[Data entries]
◇ ◇ ◇
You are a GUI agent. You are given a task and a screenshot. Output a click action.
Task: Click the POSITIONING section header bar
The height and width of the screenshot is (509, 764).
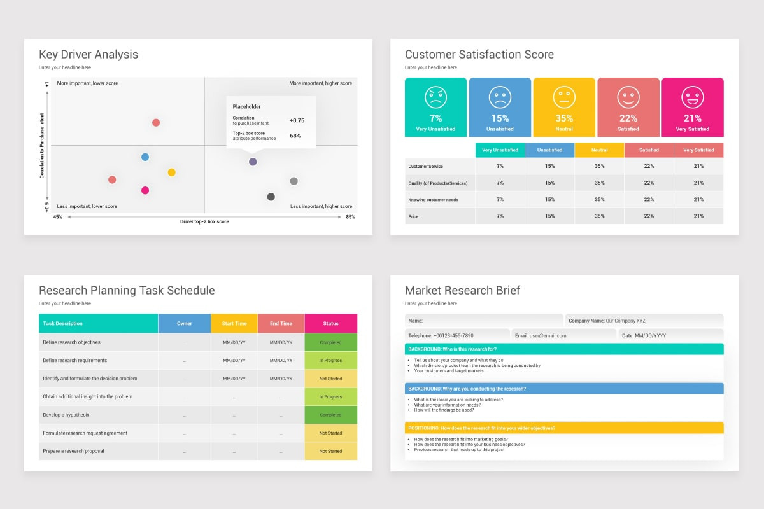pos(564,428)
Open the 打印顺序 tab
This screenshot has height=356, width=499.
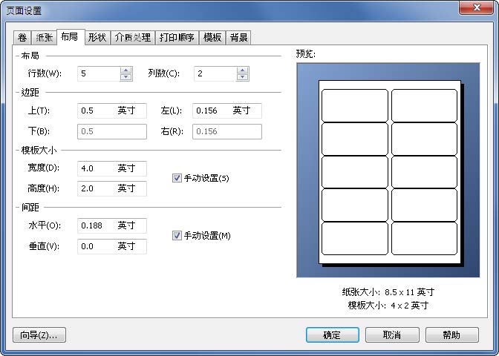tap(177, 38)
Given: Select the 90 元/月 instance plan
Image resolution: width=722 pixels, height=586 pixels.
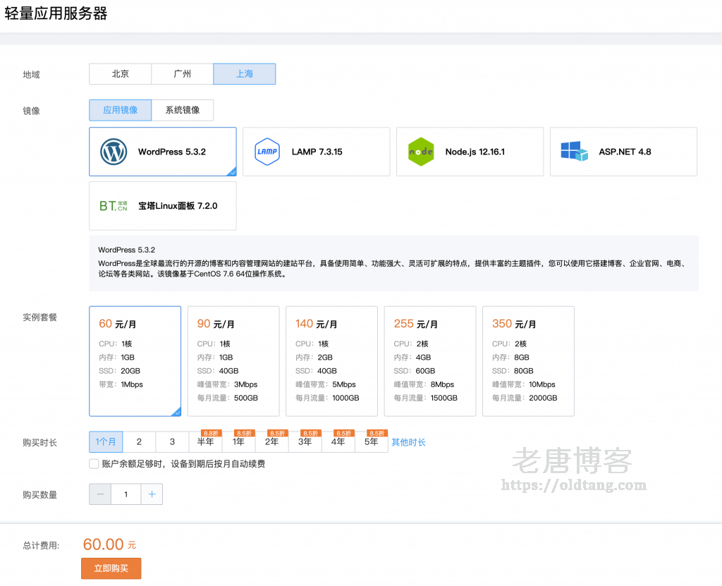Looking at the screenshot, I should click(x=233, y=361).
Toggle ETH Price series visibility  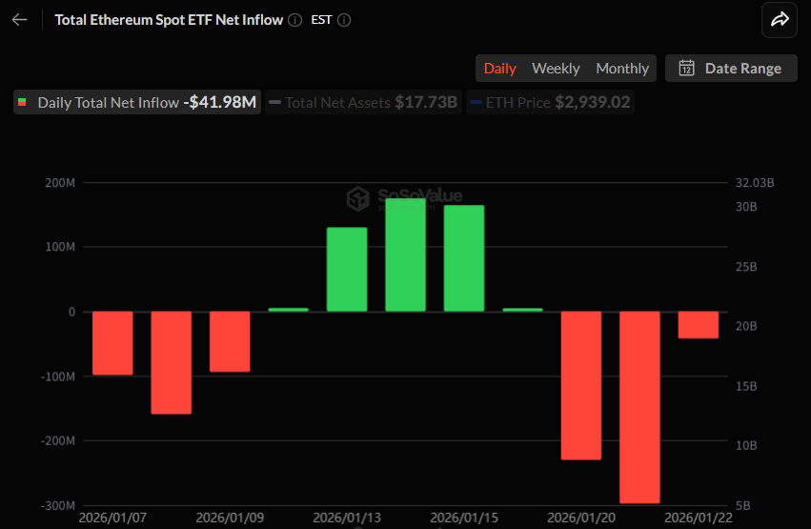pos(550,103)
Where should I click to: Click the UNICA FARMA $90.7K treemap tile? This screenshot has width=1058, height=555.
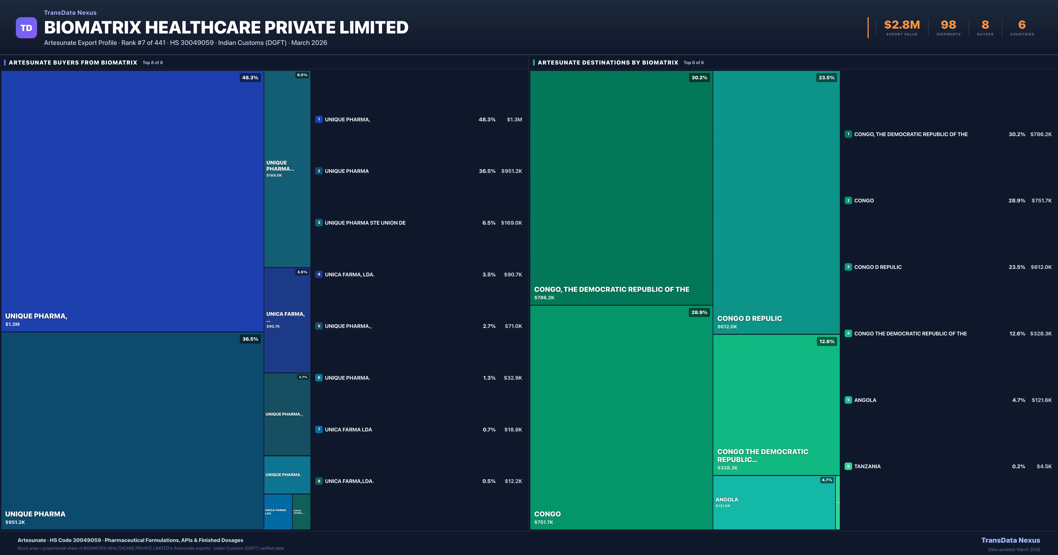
◇ ◇ ◇
> **Task goal**
Collect every line of the records that contains the string "This" and list those lines in their original order.

> **Written solution**
This screenshot has height=356, width=499.
Where should I click to: Click the UNICA FARMA $90.7K treemap tile? This screenshot has width=1058, height=555.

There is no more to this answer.